Task:
Print nothing except the lines of the listing below from the line with "You are a computer-use agent. This" to the line with "The image size is (1848, 936).", each exactly as written, both ends included.

Recorded data:
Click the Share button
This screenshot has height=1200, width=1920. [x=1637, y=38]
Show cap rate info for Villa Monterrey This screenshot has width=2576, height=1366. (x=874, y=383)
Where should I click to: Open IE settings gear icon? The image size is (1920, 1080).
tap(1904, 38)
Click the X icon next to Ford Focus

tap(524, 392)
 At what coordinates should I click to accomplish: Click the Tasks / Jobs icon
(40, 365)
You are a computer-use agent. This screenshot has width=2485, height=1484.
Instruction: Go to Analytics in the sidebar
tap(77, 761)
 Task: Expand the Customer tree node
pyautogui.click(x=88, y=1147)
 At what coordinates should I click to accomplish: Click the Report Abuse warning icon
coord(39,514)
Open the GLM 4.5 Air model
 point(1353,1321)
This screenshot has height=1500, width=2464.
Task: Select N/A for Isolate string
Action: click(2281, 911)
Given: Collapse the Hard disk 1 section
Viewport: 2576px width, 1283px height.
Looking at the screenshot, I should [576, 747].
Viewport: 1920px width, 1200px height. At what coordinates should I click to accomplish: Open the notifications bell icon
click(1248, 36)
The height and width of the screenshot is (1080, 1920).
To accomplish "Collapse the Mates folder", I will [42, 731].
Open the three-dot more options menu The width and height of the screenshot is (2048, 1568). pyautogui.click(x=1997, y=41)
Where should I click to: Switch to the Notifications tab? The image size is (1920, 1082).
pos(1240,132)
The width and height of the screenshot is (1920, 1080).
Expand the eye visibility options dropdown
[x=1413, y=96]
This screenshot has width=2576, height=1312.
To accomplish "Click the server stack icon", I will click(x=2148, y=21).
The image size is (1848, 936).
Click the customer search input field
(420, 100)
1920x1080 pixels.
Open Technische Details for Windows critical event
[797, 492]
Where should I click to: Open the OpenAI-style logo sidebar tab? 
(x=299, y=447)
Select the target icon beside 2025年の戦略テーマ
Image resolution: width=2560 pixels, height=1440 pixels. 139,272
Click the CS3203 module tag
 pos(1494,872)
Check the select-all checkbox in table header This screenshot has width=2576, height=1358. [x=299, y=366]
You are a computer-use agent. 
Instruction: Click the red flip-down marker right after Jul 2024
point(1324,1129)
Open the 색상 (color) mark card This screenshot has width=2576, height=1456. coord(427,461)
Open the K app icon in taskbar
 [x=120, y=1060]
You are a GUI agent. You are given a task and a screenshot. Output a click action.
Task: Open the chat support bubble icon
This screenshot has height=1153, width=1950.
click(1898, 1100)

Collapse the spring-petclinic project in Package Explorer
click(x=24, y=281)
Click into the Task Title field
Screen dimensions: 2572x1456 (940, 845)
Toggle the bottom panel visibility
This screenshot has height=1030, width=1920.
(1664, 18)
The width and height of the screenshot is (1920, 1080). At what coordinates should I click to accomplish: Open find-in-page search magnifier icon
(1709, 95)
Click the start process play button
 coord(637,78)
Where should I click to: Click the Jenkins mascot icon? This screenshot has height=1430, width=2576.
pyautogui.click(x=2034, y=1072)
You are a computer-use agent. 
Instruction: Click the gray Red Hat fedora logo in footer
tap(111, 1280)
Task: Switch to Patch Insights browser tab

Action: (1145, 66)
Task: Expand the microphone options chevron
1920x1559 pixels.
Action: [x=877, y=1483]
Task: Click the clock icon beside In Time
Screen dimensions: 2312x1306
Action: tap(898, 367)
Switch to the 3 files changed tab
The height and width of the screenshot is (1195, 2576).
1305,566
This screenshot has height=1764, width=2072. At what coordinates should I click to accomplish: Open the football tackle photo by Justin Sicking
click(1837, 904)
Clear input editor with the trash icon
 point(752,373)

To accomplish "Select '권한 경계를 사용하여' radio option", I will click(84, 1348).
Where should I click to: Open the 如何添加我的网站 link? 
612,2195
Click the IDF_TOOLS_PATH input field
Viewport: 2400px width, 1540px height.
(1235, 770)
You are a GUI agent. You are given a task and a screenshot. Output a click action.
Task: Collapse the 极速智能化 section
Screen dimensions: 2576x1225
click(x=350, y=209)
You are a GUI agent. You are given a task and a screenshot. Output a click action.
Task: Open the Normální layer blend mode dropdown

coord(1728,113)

Result for this task:
You are a computer-use agent. This screenshot has width=2485, height=1484.
Instruction: Go to Analytics in the sidebar
tap(77, 761)
 Task: Expand the Customer tree node
pyautogui.click(x=88, y=1147)
 At what coordinates should I click to accomplish: Click the Report Abuse warning icon
coord(39,514)
Open the GLM 4.5 Air model
 point(1353,1321)
This screenshot has height=1500, width=2464.
Task: Select N/A for Isolate string
Action: click(2281, 911)
Given: Collapse the Hard disk 1 section
Viewport: 2576px width, 1283px height.
Looking at the screenshot, I should [576, 747].
Viewport: 1920px width, 1200px height. At what coordinates should I click to accomplish: Open the notifications bell icon
click(1248, 36)
The height and width of the screenshot is (1080, 1920).
To accomplish "Collapse the Mates folder", I will [42, 731].
Open the three-dot more options menu The width and height of the screenshot is (2048, 1568). pyautogui.click(x=1997, y=41)
Where should I click to: Switch to the Notifications tab? The image size is (1920, 1082).
pos(1240,132)
The width and height of the screenshot is (1920, 1080).
Expand the eye visibility options dropdown
[x=1413, y=96]
This screenshot has width=2576, height=1312.
To accomplish "Click the server stack icon", I will click(x=2148, y=21).
The image size is (1848, 936).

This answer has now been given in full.